## Try it
Please repeat the records exactly from their first line, finishing at the line containing "Collapse the General" and including it.

********

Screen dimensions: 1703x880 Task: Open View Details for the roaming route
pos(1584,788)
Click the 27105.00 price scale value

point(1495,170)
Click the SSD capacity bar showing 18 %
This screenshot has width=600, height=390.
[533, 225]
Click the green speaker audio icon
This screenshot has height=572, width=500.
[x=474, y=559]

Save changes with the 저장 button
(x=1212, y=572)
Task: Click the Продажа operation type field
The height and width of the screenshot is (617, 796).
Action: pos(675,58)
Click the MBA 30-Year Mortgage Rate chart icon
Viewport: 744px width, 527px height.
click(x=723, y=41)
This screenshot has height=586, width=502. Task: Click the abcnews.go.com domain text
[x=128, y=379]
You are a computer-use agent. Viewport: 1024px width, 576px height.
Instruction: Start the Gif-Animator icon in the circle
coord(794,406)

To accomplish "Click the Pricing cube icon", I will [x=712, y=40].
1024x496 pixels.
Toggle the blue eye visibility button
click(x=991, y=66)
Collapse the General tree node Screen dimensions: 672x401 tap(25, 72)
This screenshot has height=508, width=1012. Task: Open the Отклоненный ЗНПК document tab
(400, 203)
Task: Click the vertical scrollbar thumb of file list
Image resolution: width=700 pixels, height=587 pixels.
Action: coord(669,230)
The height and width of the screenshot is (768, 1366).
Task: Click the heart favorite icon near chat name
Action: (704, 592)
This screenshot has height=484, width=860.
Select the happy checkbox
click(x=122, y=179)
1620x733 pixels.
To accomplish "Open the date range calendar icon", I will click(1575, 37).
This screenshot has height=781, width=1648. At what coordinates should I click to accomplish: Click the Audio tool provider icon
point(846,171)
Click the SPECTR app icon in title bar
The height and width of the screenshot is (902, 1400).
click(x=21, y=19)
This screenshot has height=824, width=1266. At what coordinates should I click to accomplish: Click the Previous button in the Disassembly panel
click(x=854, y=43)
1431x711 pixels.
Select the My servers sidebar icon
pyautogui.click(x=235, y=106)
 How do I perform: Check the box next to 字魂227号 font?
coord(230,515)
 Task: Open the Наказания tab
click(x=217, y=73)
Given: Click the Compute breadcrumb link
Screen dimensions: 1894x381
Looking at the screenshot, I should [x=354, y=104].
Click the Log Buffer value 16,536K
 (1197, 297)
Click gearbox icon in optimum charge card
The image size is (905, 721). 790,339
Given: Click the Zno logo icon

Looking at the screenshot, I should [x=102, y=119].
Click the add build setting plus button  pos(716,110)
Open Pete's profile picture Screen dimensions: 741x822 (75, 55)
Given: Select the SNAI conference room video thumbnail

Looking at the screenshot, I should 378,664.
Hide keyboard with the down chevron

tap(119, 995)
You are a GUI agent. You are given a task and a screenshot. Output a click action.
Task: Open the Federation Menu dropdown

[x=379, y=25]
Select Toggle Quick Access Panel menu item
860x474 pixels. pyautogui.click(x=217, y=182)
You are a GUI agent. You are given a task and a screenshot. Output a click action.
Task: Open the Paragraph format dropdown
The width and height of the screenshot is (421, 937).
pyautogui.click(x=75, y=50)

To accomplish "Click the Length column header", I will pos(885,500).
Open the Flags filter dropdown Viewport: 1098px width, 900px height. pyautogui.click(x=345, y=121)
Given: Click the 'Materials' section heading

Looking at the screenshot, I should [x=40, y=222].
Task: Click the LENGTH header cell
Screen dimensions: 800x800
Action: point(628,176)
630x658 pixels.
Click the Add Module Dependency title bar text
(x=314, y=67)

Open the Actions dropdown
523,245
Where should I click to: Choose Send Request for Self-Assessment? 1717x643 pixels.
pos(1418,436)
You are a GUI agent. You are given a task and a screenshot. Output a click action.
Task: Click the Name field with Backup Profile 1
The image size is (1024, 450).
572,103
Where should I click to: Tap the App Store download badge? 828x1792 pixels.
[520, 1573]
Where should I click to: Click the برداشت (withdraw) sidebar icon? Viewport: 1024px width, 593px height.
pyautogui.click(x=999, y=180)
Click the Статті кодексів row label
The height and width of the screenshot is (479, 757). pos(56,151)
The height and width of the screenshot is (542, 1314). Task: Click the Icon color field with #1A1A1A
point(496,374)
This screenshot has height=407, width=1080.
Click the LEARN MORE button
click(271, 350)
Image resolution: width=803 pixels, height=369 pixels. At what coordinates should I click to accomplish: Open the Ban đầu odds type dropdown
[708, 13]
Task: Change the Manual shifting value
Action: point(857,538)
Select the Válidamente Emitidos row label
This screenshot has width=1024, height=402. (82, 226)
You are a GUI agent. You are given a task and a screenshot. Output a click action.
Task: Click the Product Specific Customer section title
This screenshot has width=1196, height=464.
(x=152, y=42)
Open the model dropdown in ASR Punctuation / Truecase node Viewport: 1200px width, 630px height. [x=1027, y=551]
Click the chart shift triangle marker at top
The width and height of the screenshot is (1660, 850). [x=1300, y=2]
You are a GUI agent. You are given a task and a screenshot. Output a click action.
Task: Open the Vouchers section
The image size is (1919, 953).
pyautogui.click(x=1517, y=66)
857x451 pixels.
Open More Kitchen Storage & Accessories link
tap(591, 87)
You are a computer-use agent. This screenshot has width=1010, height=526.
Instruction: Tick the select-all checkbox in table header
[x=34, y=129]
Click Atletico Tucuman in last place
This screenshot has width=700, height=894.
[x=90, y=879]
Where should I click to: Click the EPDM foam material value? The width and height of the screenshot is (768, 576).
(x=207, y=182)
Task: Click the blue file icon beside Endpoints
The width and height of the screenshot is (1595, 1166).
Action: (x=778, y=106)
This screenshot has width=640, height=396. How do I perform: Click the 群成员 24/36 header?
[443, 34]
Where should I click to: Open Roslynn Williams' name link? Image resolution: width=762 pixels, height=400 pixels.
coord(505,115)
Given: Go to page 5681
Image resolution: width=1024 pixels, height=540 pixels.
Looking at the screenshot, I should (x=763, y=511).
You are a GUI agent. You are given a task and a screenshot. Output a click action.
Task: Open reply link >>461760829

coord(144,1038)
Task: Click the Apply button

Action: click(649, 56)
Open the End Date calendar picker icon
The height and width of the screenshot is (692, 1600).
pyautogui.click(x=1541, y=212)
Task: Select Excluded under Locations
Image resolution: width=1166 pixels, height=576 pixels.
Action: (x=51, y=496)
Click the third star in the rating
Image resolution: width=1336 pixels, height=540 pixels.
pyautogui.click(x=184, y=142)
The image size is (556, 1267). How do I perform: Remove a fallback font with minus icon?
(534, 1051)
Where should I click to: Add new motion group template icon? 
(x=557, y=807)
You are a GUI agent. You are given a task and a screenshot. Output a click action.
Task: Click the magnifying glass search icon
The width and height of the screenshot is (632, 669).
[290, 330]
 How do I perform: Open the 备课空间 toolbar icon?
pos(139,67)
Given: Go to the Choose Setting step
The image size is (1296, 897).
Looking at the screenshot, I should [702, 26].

********

## Output for this task
Screen dimensions: 1703x880 Task: Open View Details for the roaming route
pos(1584,788)
Click the 27105.00 price scale value

point(1495,170)
Click the SSD capacity bar showing 18 %
This screenshot has width=600, height=390.
[533, 225]
Click the green speaker audio icon
This screenshot has height=572, width=500.
[x=474, y=559]

Save changes with the 저장 button
(x=1212, y=572)
Task: Click the Продажа operation type field
The height and width of the screenshot is (617, 796).
Action: pos(675,58)
Click the MBA 30-Year Mortgage Rate chart icon
Viewport: 744px width, 527px height.
click(x=723, y=41)
This screenshot has height=586, width=502. Task: Click the abcnews.go.com domain text
[x=128, y=379]
You are a computer-use agent. Viewport: 1024px width, 576px height.
Instruction: Start the Gif-Animator icon in the circle
coord(794,406)

To accomplish "Click the Pricing cube icon", I will [x=712, y=40].
1024x496 pixels.
Toggle the blue eye visibility button
click(x=991, y=66)
Collapse the General tree node Screen dimensions: 672x401 tap(25, 72)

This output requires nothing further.